▶ **Work request**: Identify all lines in the data containing the string "question". Copy them out.
═══ Supplied material ═══
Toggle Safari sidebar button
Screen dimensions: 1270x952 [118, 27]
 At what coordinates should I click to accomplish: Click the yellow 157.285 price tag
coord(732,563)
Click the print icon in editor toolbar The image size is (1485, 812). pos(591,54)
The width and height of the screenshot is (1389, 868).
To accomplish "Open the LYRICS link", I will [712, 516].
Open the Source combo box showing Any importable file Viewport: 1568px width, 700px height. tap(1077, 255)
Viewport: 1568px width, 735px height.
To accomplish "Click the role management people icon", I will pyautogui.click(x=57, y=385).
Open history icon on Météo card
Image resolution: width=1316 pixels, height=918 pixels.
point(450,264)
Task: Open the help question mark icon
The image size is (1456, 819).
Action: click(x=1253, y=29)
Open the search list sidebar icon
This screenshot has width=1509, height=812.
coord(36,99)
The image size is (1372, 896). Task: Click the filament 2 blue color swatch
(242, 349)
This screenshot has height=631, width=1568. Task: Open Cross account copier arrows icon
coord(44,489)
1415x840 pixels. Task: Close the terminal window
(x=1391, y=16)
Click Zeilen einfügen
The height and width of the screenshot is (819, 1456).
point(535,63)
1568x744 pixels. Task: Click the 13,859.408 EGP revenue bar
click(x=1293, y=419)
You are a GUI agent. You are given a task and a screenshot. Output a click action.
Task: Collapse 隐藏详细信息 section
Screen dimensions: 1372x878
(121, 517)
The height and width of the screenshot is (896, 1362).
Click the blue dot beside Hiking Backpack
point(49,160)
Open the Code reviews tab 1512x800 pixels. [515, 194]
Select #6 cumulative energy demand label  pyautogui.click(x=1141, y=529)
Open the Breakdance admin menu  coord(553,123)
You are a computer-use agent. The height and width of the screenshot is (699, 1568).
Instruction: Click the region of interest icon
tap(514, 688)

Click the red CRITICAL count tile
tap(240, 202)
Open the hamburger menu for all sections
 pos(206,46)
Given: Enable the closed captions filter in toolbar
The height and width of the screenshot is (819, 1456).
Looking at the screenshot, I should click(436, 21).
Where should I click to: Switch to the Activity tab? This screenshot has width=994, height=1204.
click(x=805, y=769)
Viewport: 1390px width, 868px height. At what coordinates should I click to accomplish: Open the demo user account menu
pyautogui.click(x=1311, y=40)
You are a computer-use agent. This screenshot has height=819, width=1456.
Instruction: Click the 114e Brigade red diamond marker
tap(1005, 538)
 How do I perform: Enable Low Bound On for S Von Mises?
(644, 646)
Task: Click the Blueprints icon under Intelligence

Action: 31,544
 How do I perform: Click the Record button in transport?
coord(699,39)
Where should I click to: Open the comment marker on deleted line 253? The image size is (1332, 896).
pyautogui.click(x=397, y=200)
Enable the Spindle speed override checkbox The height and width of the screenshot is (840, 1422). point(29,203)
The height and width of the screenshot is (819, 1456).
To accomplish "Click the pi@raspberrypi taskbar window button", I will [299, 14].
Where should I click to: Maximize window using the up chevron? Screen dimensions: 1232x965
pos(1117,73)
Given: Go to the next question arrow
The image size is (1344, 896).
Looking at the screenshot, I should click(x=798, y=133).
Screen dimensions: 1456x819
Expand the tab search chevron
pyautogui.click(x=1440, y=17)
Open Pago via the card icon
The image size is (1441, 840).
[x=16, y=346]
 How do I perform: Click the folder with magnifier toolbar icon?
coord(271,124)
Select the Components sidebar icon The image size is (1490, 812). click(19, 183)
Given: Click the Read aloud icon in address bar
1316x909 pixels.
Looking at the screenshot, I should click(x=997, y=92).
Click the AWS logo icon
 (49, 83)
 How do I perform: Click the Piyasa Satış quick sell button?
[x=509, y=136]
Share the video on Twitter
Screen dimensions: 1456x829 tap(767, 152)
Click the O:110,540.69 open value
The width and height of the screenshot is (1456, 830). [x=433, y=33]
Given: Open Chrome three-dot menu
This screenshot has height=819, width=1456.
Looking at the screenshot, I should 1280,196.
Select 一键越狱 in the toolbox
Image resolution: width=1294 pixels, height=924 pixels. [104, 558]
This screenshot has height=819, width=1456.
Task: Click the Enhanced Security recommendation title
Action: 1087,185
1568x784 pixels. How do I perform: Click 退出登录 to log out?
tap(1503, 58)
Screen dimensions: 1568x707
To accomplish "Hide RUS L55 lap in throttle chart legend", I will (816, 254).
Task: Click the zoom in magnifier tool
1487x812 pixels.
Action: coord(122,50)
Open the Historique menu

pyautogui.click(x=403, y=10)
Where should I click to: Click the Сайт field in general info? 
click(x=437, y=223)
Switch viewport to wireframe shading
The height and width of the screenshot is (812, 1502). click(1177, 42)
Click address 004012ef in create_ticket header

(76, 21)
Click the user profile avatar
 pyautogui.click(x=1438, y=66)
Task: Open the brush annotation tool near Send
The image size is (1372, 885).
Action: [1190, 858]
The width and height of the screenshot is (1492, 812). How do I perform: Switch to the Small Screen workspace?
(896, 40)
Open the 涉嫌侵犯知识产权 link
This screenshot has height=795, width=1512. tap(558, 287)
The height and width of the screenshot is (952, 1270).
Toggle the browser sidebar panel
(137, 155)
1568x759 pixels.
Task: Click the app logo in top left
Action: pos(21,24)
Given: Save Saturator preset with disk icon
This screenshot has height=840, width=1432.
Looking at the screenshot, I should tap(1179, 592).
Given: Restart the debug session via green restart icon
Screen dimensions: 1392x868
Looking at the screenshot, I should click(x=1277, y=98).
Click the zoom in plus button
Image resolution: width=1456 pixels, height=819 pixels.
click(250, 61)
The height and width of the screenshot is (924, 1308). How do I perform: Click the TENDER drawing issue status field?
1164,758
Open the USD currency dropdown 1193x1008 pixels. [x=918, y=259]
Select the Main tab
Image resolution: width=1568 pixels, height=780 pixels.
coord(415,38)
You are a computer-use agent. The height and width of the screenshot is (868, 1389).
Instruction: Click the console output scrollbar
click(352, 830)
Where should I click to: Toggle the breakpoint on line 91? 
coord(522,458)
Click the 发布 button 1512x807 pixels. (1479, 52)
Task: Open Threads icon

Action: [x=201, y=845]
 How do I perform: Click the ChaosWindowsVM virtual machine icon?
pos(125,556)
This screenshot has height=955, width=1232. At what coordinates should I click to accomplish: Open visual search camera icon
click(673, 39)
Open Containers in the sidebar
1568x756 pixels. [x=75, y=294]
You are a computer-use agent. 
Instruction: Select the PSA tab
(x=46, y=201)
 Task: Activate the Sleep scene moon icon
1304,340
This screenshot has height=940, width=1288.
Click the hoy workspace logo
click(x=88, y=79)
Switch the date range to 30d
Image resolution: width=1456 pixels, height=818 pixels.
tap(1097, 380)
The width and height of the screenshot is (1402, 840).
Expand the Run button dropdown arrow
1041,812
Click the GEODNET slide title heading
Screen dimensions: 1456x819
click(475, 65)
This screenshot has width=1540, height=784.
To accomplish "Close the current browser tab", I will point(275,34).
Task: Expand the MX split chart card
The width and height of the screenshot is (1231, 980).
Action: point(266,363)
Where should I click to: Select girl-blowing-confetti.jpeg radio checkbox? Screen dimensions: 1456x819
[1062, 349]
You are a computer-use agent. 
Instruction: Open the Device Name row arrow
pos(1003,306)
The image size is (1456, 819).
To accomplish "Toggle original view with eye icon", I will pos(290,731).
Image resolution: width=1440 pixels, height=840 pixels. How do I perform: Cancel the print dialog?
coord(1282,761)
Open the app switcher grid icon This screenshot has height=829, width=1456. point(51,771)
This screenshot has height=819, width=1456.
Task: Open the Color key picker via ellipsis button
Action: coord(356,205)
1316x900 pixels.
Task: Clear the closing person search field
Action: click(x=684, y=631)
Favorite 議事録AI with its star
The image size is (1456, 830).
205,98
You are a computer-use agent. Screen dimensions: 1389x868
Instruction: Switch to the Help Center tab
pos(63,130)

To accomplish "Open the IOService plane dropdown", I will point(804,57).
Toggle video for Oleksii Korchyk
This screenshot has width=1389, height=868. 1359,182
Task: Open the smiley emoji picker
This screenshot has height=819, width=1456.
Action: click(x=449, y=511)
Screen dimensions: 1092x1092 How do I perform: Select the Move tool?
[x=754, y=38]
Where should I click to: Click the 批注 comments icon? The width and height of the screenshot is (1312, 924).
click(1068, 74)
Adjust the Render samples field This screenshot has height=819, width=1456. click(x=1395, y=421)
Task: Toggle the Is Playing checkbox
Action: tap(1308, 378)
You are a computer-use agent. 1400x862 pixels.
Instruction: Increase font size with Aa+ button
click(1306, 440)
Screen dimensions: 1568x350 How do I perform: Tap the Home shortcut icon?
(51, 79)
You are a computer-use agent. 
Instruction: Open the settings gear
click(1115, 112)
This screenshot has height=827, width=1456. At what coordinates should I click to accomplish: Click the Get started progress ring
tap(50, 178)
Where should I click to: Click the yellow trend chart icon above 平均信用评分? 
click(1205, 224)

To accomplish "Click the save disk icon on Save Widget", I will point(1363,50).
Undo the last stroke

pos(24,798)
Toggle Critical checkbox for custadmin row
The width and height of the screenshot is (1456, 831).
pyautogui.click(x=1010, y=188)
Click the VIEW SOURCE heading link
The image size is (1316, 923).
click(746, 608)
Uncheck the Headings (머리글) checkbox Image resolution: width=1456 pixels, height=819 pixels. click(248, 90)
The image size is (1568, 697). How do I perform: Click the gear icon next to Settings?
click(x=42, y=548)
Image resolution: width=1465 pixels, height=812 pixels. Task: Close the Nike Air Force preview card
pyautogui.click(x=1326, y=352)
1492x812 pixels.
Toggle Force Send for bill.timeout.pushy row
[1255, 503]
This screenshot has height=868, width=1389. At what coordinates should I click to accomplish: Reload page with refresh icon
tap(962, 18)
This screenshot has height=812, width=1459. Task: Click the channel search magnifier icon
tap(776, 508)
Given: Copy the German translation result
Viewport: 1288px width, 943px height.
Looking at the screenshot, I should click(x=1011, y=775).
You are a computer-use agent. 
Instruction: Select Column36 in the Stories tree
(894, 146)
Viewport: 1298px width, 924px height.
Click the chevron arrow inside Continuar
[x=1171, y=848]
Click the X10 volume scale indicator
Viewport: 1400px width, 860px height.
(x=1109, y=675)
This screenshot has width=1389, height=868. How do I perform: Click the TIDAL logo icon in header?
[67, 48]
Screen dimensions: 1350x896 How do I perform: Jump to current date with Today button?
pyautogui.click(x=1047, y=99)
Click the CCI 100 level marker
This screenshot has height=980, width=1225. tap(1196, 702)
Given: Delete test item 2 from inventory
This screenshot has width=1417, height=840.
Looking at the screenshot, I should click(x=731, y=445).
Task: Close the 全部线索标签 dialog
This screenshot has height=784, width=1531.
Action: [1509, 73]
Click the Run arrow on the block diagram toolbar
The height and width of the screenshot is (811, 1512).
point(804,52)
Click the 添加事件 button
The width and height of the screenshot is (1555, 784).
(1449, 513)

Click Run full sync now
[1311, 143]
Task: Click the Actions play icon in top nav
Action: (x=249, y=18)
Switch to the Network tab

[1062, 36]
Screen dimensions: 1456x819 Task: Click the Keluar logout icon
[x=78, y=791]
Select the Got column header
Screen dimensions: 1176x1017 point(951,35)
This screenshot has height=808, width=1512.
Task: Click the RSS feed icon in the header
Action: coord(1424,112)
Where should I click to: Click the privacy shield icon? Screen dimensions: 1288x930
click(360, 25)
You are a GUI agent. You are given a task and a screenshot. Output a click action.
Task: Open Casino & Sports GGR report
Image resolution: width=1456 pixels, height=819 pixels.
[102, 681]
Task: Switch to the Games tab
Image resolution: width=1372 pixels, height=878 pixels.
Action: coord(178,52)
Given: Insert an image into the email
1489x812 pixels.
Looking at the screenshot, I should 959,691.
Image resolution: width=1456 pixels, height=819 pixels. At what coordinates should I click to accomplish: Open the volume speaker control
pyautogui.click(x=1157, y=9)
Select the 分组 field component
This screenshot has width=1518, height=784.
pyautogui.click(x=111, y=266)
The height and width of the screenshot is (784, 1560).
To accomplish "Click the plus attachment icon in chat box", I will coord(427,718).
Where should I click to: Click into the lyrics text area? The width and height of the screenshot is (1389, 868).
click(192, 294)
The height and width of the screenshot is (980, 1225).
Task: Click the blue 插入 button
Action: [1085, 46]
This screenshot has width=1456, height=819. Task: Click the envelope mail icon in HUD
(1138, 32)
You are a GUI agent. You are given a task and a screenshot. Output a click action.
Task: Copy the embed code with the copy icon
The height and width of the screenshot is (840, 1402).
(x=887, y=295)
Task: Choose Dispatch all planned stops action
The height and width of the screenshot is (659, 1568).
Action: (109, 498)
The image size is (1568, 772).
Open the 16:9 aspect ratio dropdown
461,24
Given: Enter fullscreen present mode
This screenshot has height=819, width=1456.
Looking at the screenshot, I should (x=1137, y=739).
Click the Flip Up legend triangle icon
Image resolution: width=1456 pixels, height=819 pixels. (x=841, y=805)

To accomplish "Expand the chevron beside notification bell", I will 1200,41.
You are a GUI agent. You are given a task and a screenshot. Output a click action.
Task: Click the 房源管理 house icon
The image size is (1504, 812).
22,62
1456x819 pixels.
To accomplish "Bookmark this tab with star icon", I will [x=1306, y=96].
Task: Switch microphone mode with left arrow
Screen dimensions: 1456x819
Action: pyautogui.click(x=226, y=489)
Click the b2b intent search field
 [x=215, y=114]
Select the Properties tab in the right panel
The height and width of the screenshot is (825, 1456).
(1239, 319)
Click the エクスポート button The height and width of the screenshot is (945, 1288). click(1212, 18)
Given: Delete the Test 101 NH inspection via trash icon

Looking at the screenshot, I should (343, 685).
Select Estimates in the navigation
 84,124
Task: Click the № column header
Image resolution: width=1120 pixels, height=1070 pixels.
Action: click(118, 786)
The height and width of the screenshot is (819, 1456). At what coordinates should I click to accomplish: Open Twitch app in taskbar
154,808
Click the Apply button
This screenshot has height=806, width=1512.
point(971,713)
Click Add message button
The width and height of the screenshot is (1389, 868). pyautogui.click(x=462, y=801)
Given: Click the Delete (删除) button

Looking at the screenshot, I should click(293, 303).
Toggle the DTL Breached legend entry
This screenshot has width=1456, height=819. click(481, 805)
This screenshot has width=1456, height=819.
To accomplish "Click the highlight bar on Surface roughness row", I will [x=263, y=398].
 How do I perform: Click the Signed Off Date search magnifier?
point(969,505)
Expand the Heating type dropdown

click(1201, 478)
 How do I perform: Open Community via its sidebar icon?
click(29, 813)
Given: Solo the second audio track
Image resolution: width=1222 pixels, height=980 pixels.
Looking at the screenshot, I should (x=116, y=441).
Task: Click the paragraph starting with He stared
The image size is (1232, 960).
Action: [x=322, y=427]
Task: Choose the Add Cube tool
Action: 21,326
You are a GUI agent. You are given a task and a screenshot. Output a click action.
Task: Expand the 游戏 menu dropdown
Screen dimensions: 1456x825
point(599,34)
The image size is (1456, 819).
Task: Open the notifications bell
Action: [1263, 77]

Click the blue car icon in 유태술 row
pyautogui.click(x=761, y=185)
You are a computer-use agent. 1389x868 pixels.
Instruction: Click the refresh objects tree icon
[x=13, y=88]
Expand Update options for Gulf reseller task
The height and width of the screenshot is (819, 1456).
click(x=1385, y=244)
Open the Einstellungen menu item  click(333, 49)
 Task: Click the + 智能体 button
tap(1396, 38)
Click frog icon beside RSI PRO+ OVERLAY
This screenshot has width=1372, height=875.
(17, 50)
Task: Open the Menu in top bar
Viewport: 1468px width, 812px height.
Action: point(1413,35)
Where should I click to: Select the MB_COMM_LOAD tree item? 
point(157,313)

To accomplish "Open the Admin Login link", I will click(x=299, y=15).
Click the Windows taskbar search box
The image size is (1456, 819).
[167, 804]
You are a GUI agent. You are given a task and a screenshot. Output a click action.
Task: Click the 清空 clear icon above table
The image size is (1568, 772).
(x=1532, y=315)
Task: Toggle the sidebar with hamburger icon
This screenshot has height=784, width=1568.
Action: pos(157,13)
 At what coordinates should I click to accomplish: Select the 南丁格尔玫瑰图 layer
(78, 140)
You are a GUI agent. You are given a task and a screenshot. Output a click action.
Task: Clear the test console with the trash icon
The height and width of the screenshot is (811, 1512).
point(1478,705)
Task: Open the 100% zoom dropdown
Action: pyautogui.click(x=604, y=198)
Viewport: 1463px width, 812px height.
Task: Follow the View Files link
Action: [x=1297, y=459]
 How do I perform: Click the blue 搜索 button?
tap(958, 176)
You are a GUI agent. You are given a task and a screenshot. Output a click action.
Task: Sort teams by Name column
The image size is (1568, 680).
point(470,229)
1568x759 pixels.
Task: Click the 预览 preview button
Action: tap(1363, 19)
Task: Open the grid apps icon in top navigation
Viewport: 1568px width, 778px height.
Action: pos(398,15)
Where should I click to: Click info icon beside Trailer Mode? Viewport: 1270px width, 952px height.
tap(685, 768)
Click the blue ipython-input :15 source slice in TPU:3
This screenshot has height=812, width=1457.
═══
▶ **Reply to the exercise**:
Task: Open the help question mark icon
Given: Go to the next question arrow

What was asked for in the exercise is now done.